Den Mitarbeitern der Post wurden in den letzten Jahren immer neue Aufgaben oktroyiert. Die Postkunden werden in den Filialen ständig konfrontiert mit Angeboten des Gemischtwarenladens der Post, unter anderem zur Postbankaltersvorsorge, zu Immobilien- und Projektentwicklungsfonds oder zur Berufsunfähigkeitsrente. Die Bewerbung von Bausparverträgen gehört seit dem Zusammenschluss mit dem BHW ebenfalls zur Angebotspalette. Die Post kooperiert des Weiteren mit der Faber Lotto-Service KG. Seit Mai 2005 werden den Postkunden Faber-Lotto-Lose in den Filialen angeboten. Ob diese Produkte auch wirklich den Kunden offeriert werden, wird wiederum von Testkäufern geprüft. Als Kunden getarnte Testkäufer führen Qualitätstests in Postfilialen durch.
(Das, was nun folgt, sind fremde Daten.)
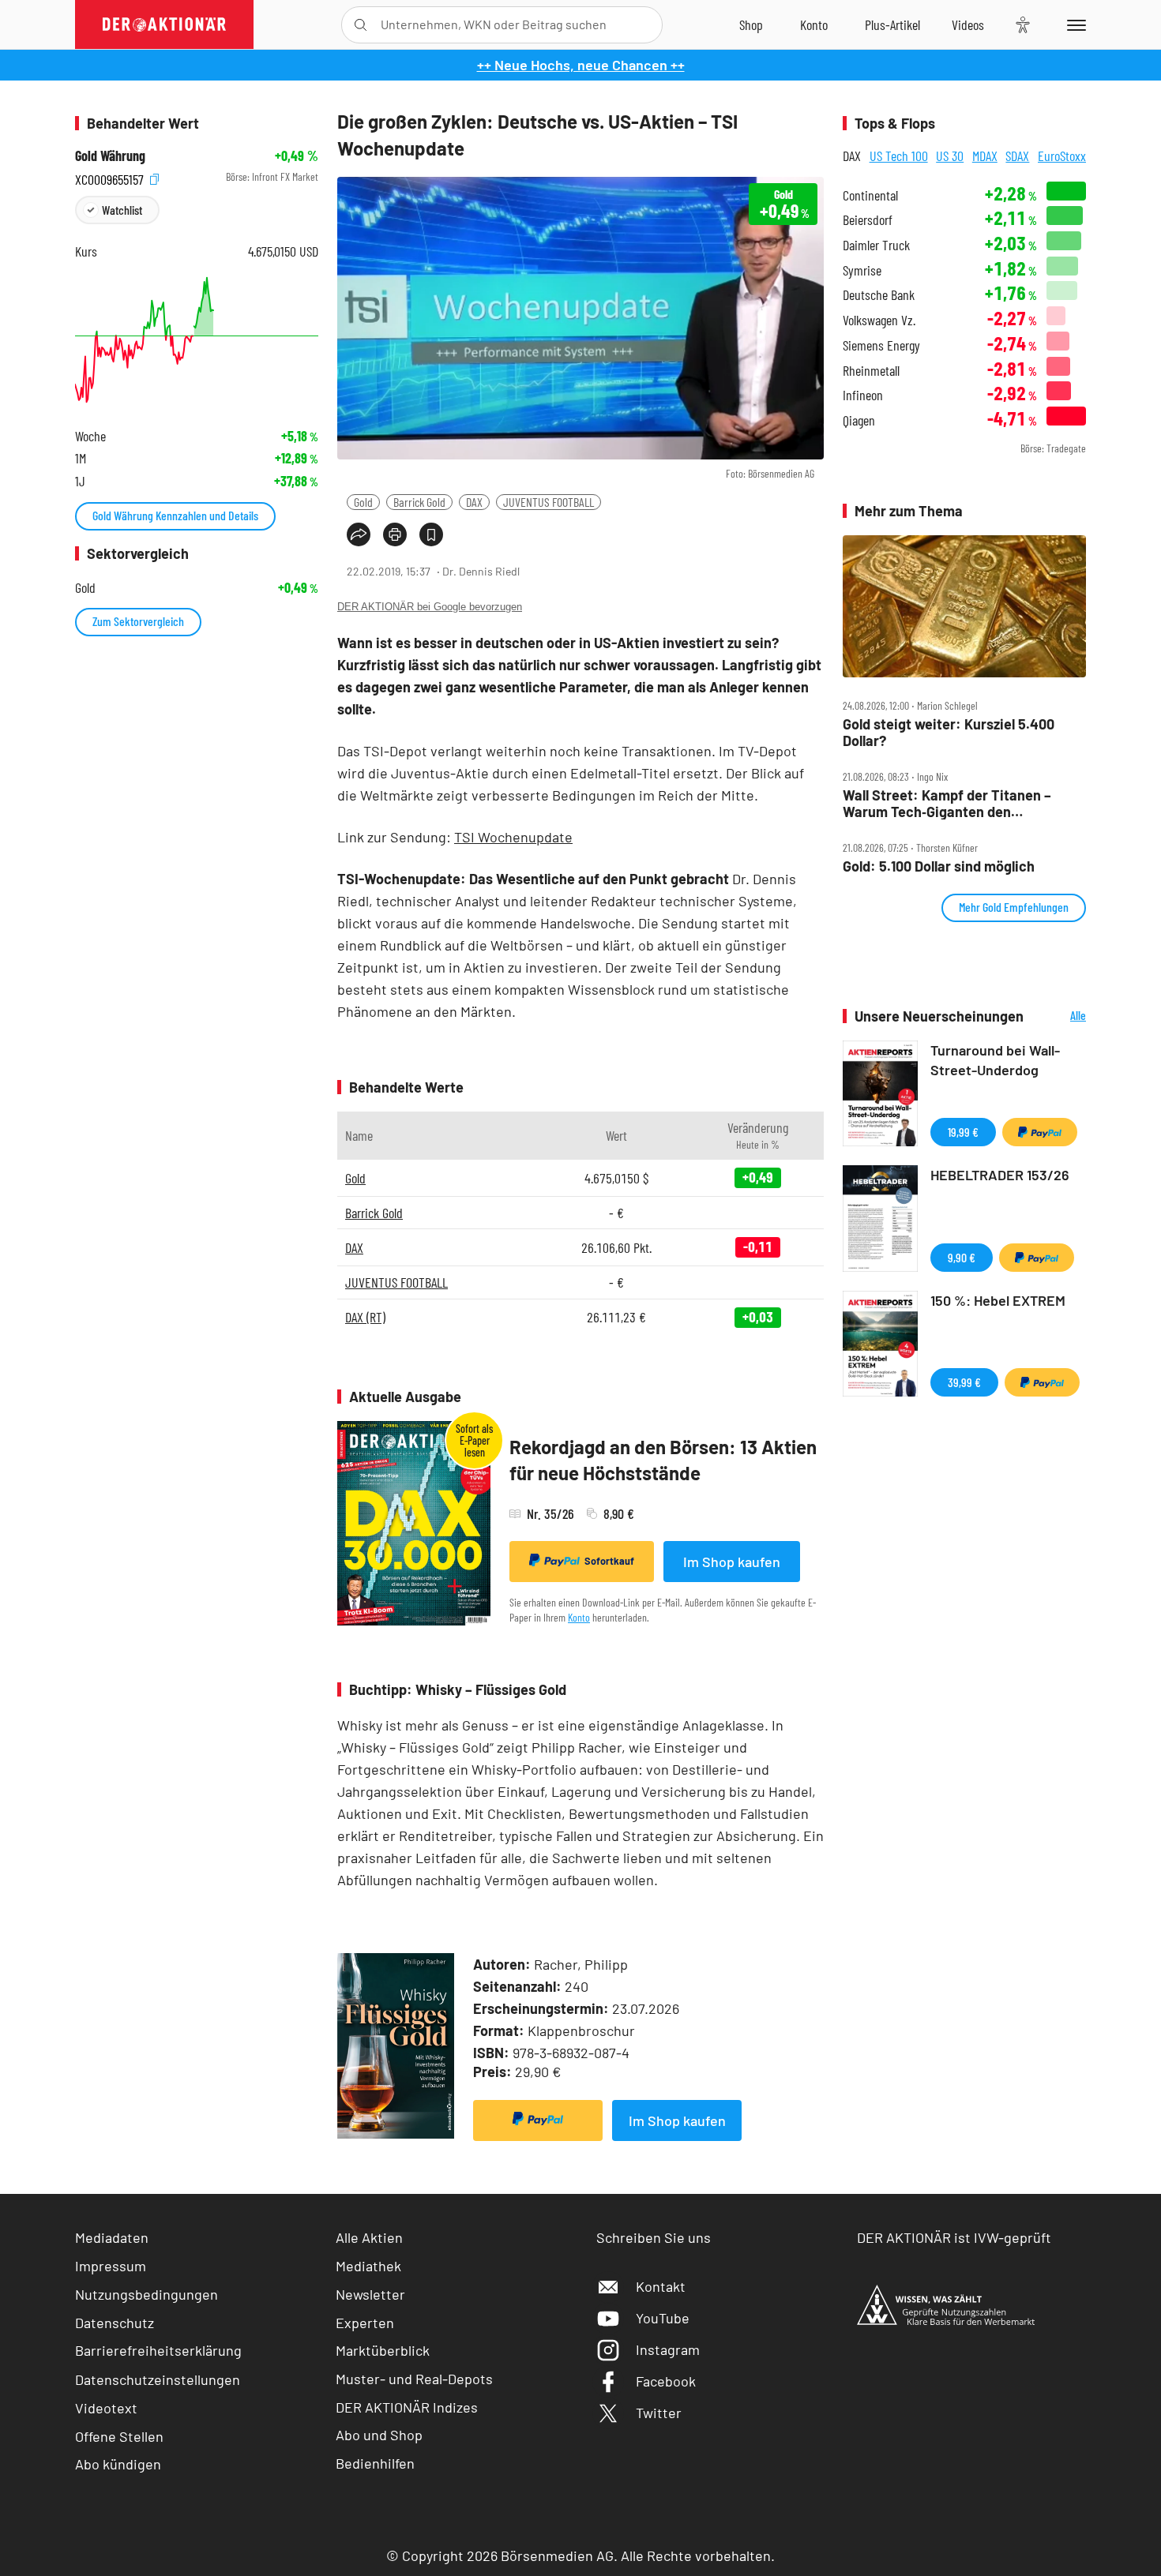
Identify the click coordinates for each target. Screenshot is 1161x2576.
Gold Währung (110, 156)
Das Unternehmen TNS /Infratest begutachtet beispielsweise im Durchschnitt 20 Postfilialen im Monat in Berlin. 100 Details stehen auf der Prüfungsliste. Alle getätigten und nicht getätigten Aufgaben, Äußerungen und die Freundlichkeit des Mitarbeiters, das äußere Erscheinungsbild des Getesteten, die Platzierung der Produkte in den Regalen spielen bei der Bewertung eine Rolle. Ebenso sind die Wartezeiten ein Beurteilungskriterium. (Quelle: Deutsche Post Worldnet)
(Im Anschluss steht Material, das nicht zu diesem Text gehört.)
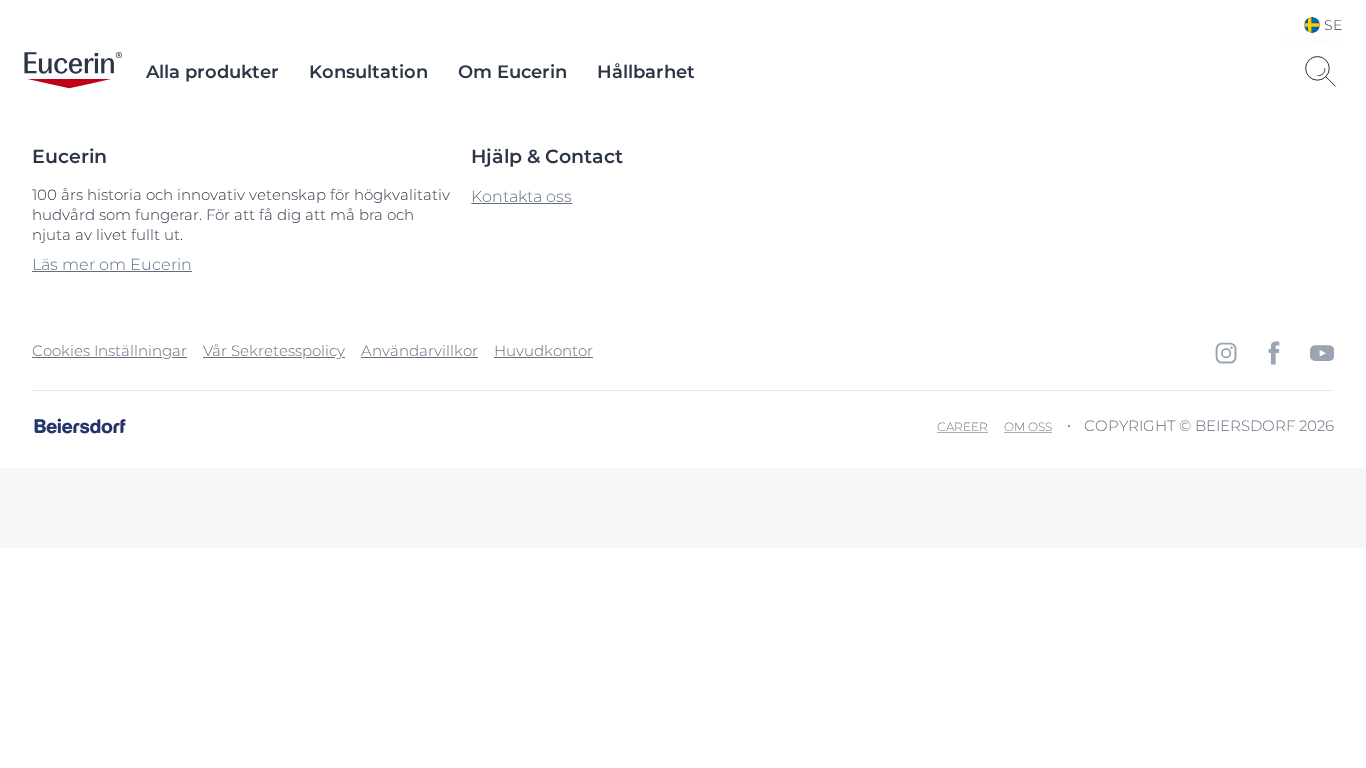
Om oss (1028, 426)
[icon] (1226, 353)
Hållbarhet (646, 72)
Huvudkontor (543, 350)
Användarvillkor (419, 350)
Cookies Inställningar (109, 350)
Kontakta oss (521, 196)
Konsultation (368, 72)
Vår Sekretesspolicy (274, 350)
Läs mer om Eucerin (112, 264)
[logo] (73, 72)
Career (962, 426)
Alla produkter (212, 72)
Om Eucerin (512, 72)
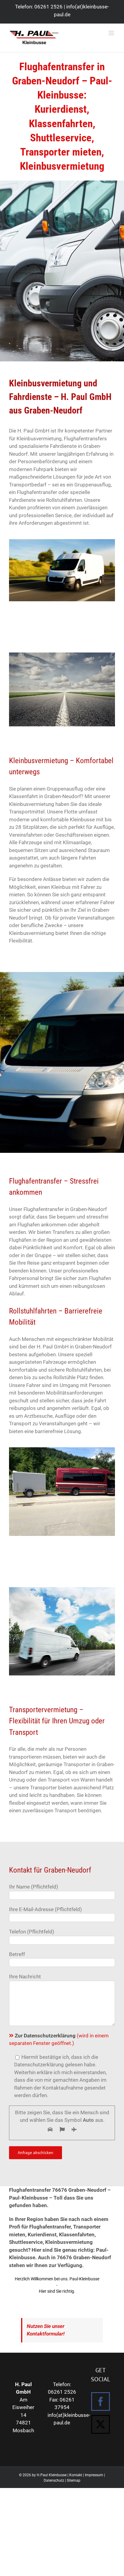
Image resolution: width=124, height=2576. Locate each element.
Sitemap (73, 2480)
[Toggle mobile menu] (112, 33)
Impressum (94, 2475)
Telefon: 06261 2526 (39, 7)
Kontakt (75, 2475)
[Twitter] (100, 2424)
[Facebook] (100, 2401)
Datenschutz (54, 2480)
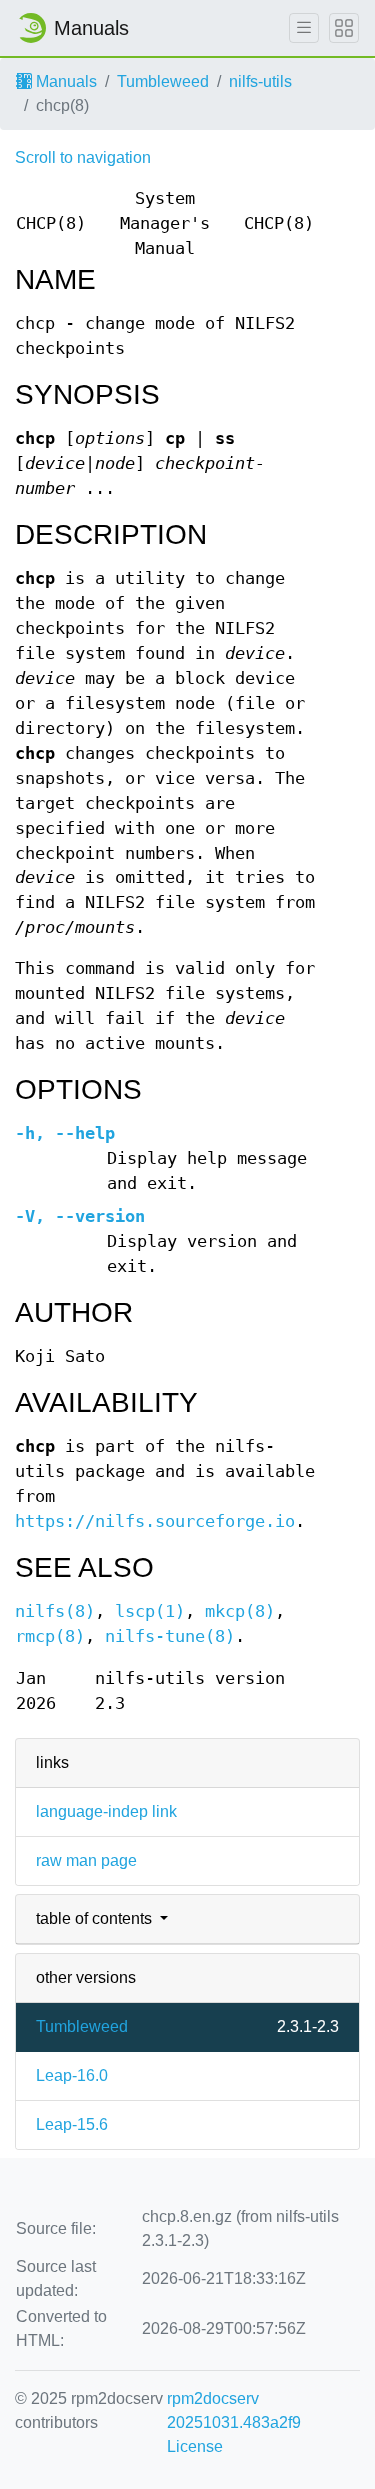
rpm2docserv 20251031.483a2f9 (234, 2410)
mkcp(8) (240, 1611)
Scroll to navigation (83, 157)
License (195, 2446)
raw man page (86, 1860)
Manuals (64, 81)
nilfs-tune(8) (170, 1636)
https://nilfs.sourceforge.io (155, 1521)
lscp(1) (150, 1611)
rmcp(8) (50, 1636)
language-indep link (106, 1811)
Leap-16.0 (72, 2075)
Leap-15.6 (72, 2124)
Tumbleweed (163, 81)
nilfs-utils (260, 81)
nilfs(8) (55, 1611)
Kundenservice, sinkende Versorgungsdichte und neue Geschäftsfelder
Den Befürwortern der damaligen Privatisierung hätte bewusst sein müssen, was eine betriebswirtschaftliche Ausrichtung für die öffentliche Daseinsvorsorge bedeutet. An dieser Stelle sei der Richter des Verfassungsgerichts Siegfried Broß zitiert, der die gegenwärtige Entwicklung der Privatisierung staatlicher Aufgaben wie folgt auf den Punkt gebracht hat:

Wenn sich der Staat fortwährend der Erfüllung öffentlicher Aufgaben dadurch entzieht, dass er substanzielle Teile von sich privatisiert und letztlich ungebunden durch private Dritte erfüllen lässt, dann sehe ich das Problem, dass sich der Staat letztlich selbst und – unabhängig von der Souveränität – seine Macht zur Selbstdefinition in Frage stellen könnte. Wofür steht er noch, wenn er sich selbst eines großen Teils seiner Substanz begibt?
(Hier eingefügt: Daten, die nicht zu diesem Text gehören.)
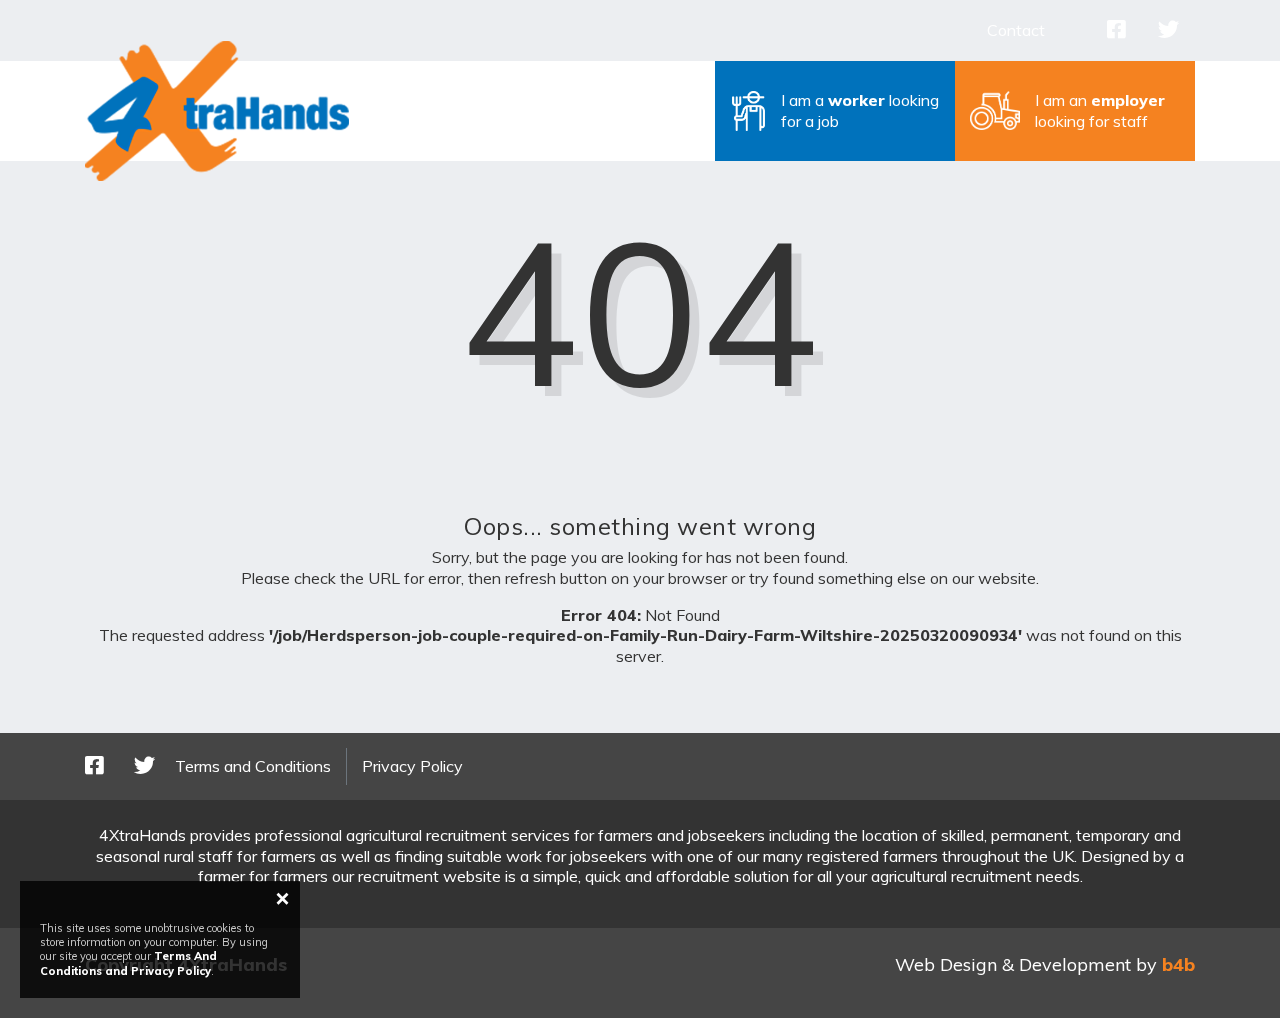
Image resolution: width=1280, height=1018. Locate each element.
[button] (835, 111)
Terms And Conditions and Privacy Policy (128, 963)
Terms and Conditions (253, 766)
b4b (1178, 964)
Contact (1016, 30)
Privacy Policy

Die voranschreitende Automatisierung der Dienstleistungen führt zu einer kontinuierlichen Entpersonalisierung der Angebote. Der Privatkunde steht heute jedenfalls schlechter da als vor der Privatisierung. Er zahlt mehr und muss obendrein immer mehr Leistungen selbst erbringen. Die viel gepriesenen Qualitätssteigerungen zu sinkenden Preisen sind nicht eingetreten.

Wenn politische Entscheidungsträger heute erkennen, dass der rechtliche Rahmen unzureichend ist, dann kommt diese Erkenntnis reichlich spät. Der Staat kann die Versorgung der Bürger in den Bereichen der klassischen Daseinsvorsorge nach einer Privatisierung nicht mehr steuern, er hat keine Mittel mehr, die Qualität der Daseinsvorsorge zu sichern. Der Widerstand, den Union und SPD gegen die Pläne der Post zur Schließung des Postfilialnetzes angekündigt haben, wird letztlich endlich ausgehen wie das Hornberger Schießen. Die Aussagen der Politiker sind nichts weiter als Getöse und Krokodilstränen. Wie sagte doch der böse Spiegelberg zum Räuber Moos in Friedrich Schillers Räuber: „Da ging’s aus wie’s Schießen zu Hornberg und mussten abziehen mit langer Nase.